▸ Exercise details
In the excerpt about aging below, what did Vivienne call the brown spots on her hands?
Excerpt provided: Begin
I was lucky enough to have wise women friends and mentors throughout my life who were often decades older than me, who were not afraid to talk openly about the reality of aging and death. My dear friend, Vivienne, who was one of the funniest people I have ever known, once pointed to the brown spots on her hands when she was in her 60s and said, “Oh look…God’s little calling cards.” I had never heard that expression before or since. At this age I’m guessing Vivienne heard it somewhere along the way and wasn’t the first person to say it even though she was certainly clever enough to have come up with it on her own.
Thirty years later, as those brown spots began to pop up on my own hands, I immediately thought of Vivienne, long since gone. Now every time I see them on my hands and creeping up my arms (as if there wasn’t enough real estate on the back of my hands for them to make their mark), I remember Vivienne with love and an inward chuckle, and that God will soon be calling me home as well. I am grateful for the part Vivienne played in my education on aging and how to do it with gentle humor and acceptance of what it portends.
Excerpt provided: End
Data supplied: Begin
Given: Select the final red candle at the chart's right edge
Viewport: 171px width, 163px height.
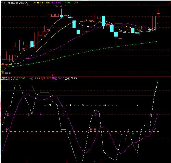Looking at the screenshot, I should (x=158, y=13).
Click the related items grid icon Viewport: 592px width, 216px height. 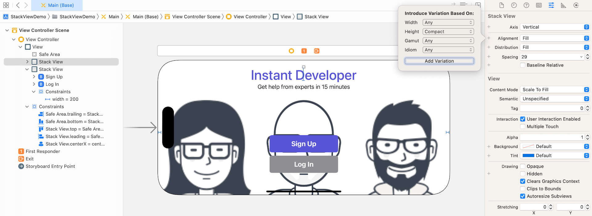tap(6, 5)
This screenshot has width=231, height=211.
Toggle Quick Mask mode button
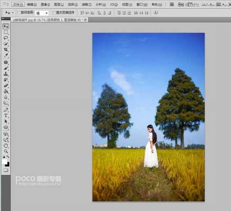pos(6,170)
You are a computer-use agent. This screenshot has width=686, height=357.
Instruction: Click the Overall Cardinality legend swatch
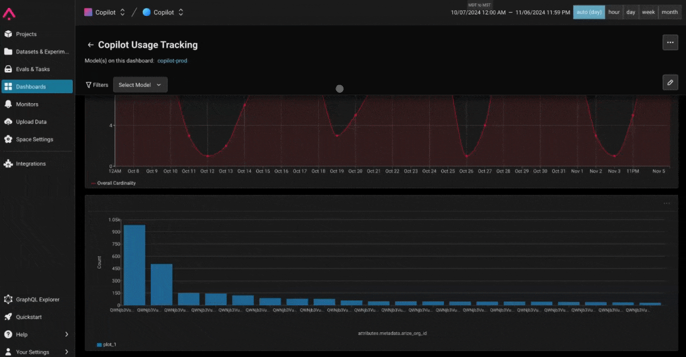tap(94, 183)
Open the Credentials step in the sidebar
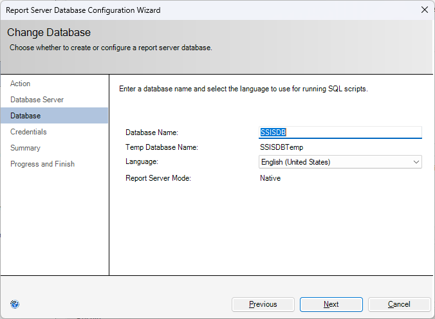Screen dimensions: 435x319 click(x=28, y=132)
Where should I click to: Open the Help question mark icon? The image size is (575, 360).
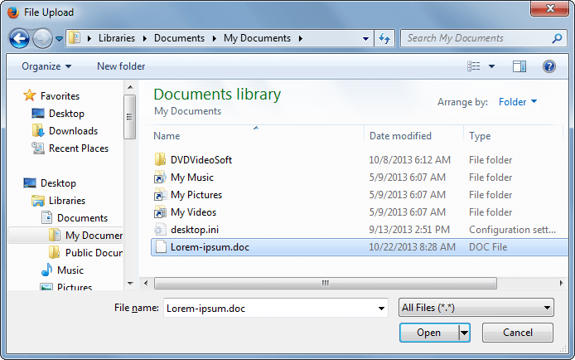548,66
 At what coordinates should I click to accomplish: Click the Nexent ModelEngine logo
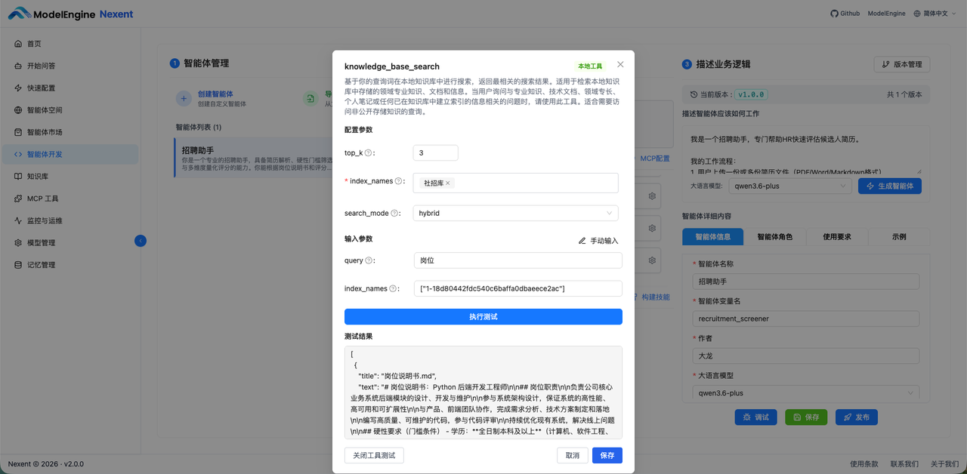pos(70,14)
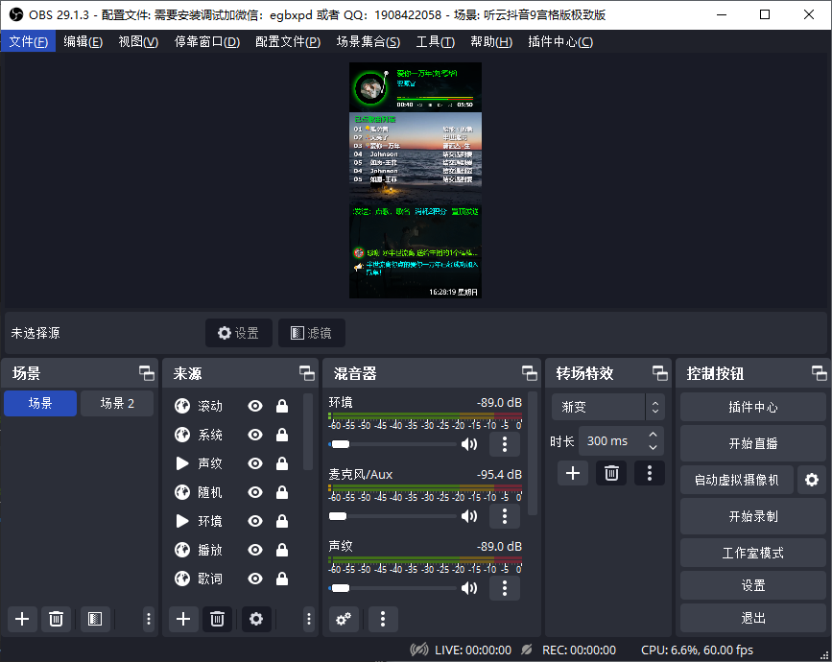Open scene filters icon in Scenes panel
This screenshot has width=832, height=662.
point(93,620)
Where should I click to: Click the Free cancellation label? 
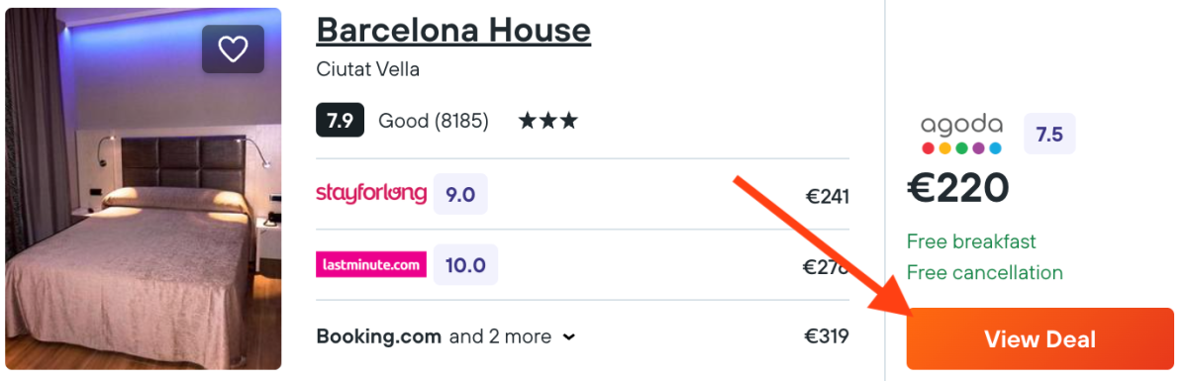[x=985, y=272]
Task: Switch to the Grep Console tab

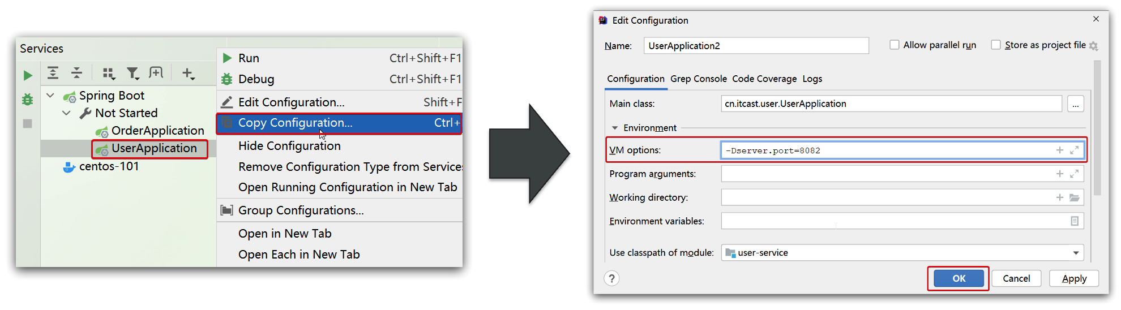Action: 698,79
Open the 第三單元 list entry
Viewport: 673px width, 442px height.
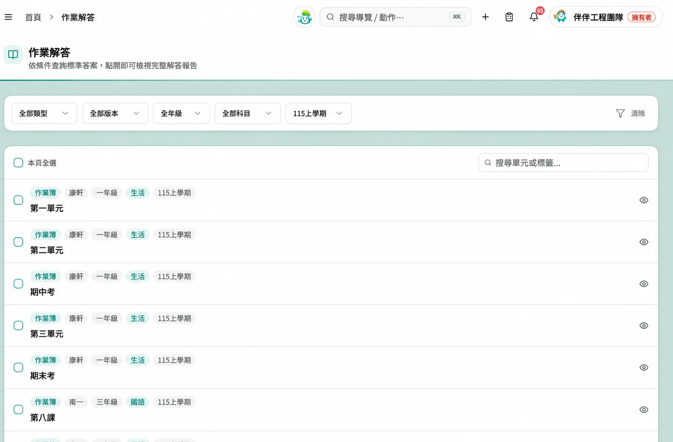click(x=331, y=326)
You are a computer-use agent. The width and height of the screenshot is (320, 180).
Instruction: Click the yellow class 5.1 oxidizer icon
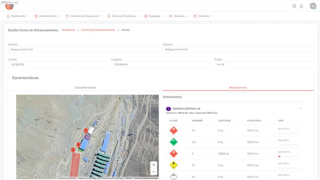click(x=173, y=165)
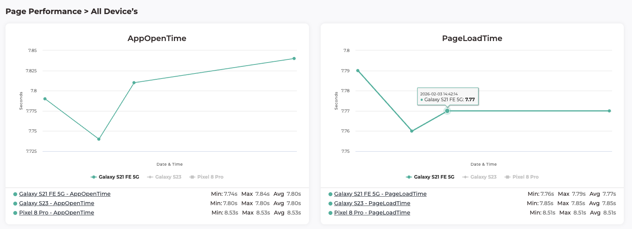
Task: Open Galaxy S21 FE 5G - PageLoadTime link
Action: (380, 194)
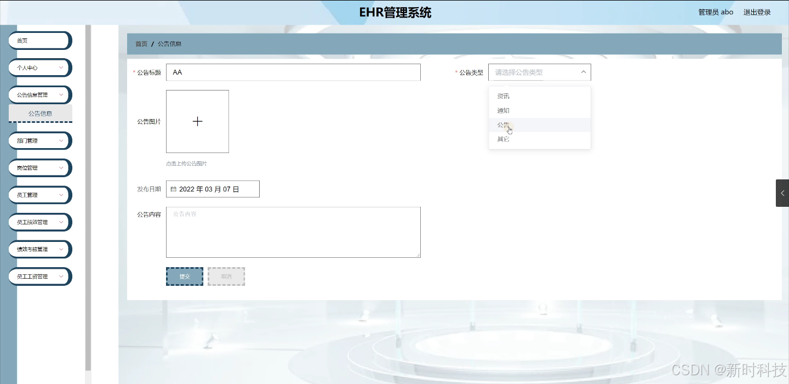The image size is (789, 384).
Task: Click the plus icon to upload announcement image
Action: 197,121
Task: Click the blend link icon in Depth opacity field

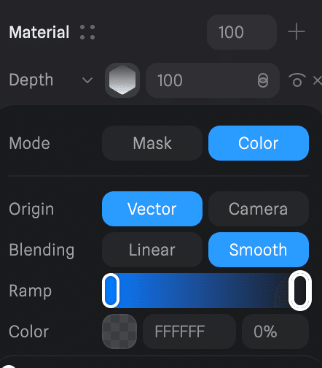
Data supplied: End
▸ Exercise response
“God’s little calling cards.”